思案顔のヒューバルトさんが答えてくれた。
「うーん……そうですね、弟に相談してみます」
「あの魔法省の魔道具部にいるという弟さんね?」
私の問いかけにヒューバルトさんがうなずく。
「はい。我が家の精霊ちゃんは本当に天才なので、何かいいものを作ってくれるのではと思います」
え、あの、精霊ちゃん?
なんじゃそりゃ? という顔を、私は思わずしちゃった気がする。
だって、精霊ちゃん? 弟のことだよね? 弟が精霊ちゃん?
そんな私に、ヒューバルトさんは満面の笑みで、本当にいつものうさん臭さなんかかけらもない100%『お兄ちゃん』な笑顔で、言ってくれた。

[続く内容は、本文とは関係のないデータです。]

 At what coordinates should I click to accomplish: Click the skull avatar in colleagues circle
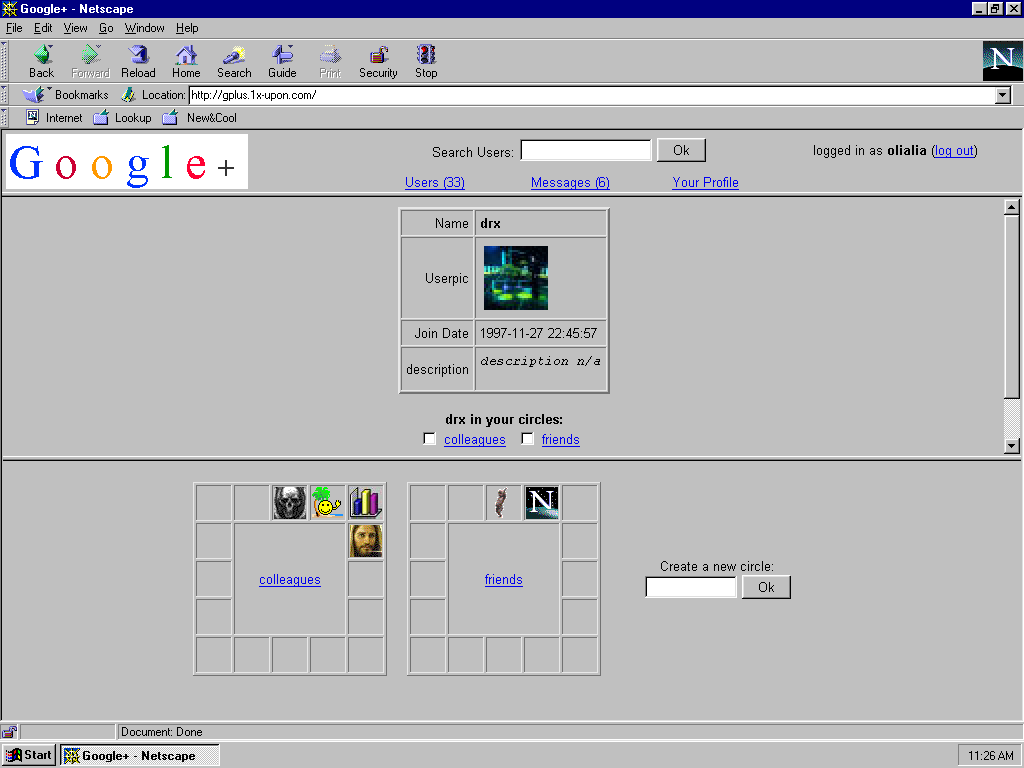pos(290,503)
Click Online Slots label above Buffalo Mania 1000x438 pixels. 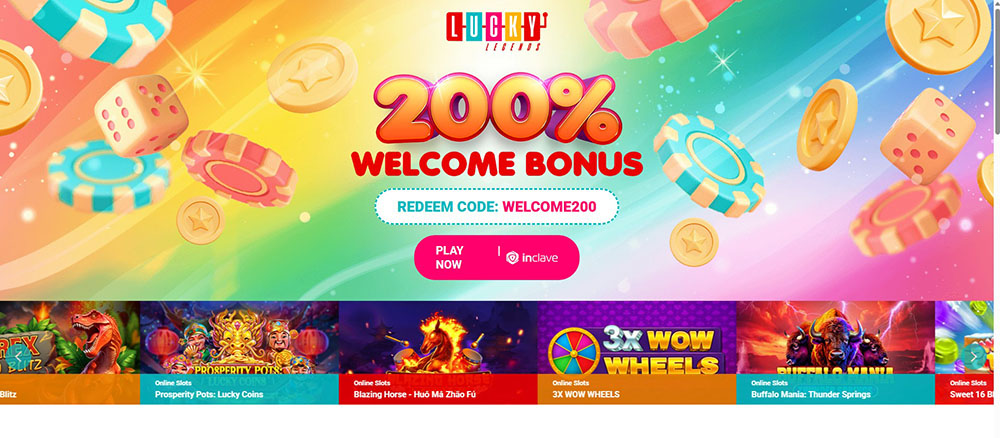pyautogui.click(x=770, y=383)
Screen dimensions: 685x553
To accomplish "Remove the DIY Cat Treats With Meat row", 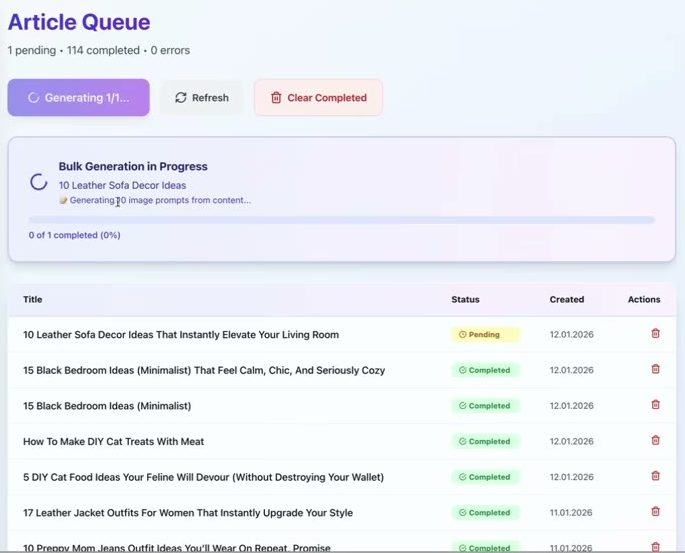I will 655,440.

「ええ、我が家の末っ子は、本当に精霊ちゃんなんですよ。ゲルトルードお嬢さまには、いずれご紹介できると思いますが」
う、うーん……精霊ちゃんな弟? 魔法省に勤めてるってことは、成人してる男性だよね? それで精霊ちゃん? しかも天才?
なんというか、会ってみたいような、会ってみたくないような……。
ヒューバルトさんはでも、その『お兄ちゃん』な笑顔をすぐに引っ込めて、また思案顔になった。

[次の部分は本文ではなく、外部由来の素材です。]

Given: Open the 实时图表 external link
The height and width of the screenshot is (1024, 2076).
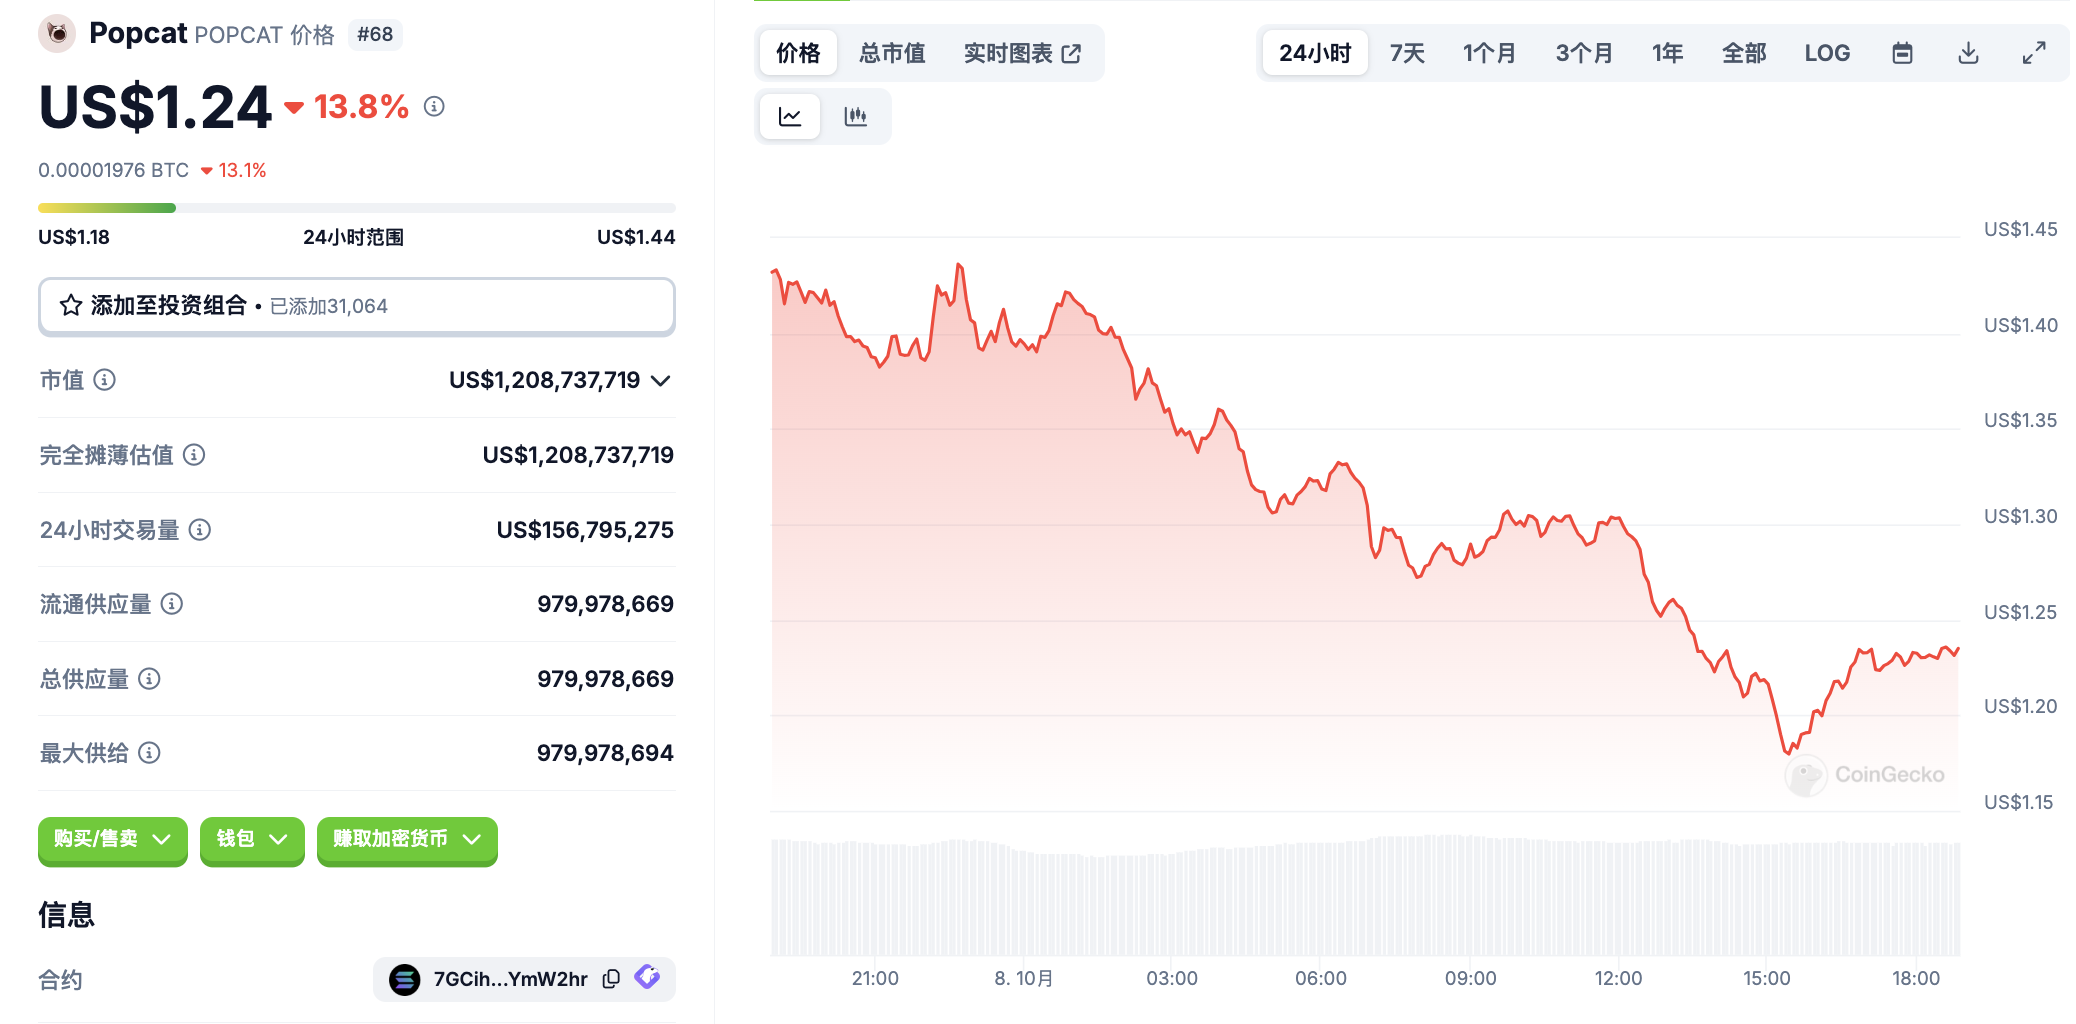Looking at the screenshot, I should click(x=1022, y=53).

「しかしゲルトルードお嬢さまは本当にすごいですね。このクリームを絞り出す道具ですとか、それにクリームを泡立てる魔道具ですとか」
絞り袋を手にヒューバルトさんは苦笑する。「これはまず間違いなく、エグムンドさんが意匠登録すると思いますよ。それに、魔道具の泡立て器も作れば、そちらも間違いなく意匠登録行きですね」
そしてヒューバルトさんは、その絞り袋を凝視しているモリスに顔を向けた。
「モリス、魔術式契約書に追加事項を入れる。ここで見聞きした料理、レシピ以外にも、こういった道具に関しても口外できない契約にするから」
モリスは神妙にうなずいたけど、私はびっくりしちゃった。
「え、あの、そんな契約を、モリスとしているの?」
「もちろんです」
当然だという顔でヒューバルトさんはうなずく。「この厨房で作られる料理のレシピは、すべて販売対象になると考えています。特に『さんどいっち』などは真似しやすいですから、どこから情報が漏れるかわかりません。口外法度の魔術式契約を結んでおくのは、モリスのためでもあるのですよ。もし万が一情報が漏れたとき、モリスを疑わなくて済みますから」
確かに、言われてみればそうだ。
サンドイッチはともかく、見た目だけでは作り方がわからないだろうマヨネーズやプリンのレシピを、モリスはこれから覚えるんだから。
でも、それならば……。
私の懸念通り、ヒューバルトさんは言った。
「ロッタ、きみにも魔術式契約を結んでもらう。悪いが、きみに拒否権はない」
ロッタの丸顔が緊張にこわばる。
けれどロッタはすぐにうなずいた。
「わかりました。契約を結びます」
そしてマルゴは自分から言い出した。
「あたしも、その魔術式契約を結びますです」
「マルゴ、でも貴女は……」
言いかけた私に、マルゴはにっこりと笑って言った。
「さっきヒューバルトさまがおっしゃったように、その契約はあたしを守るためのものでございましょう? もちろん、あたしは何ひとつ口外するつもりはありませんが、人に絶対なんてものはありやしませんからね」
うーん、やっぱりお金が絡んでくると、本当にいろいろ大変だわ。
でも、ヒューバルトさんの言うように、ちゃんと契約を結ぶことが彼らを守ることになるのは間違いない。ここはもう、割り切っていくしかないわね。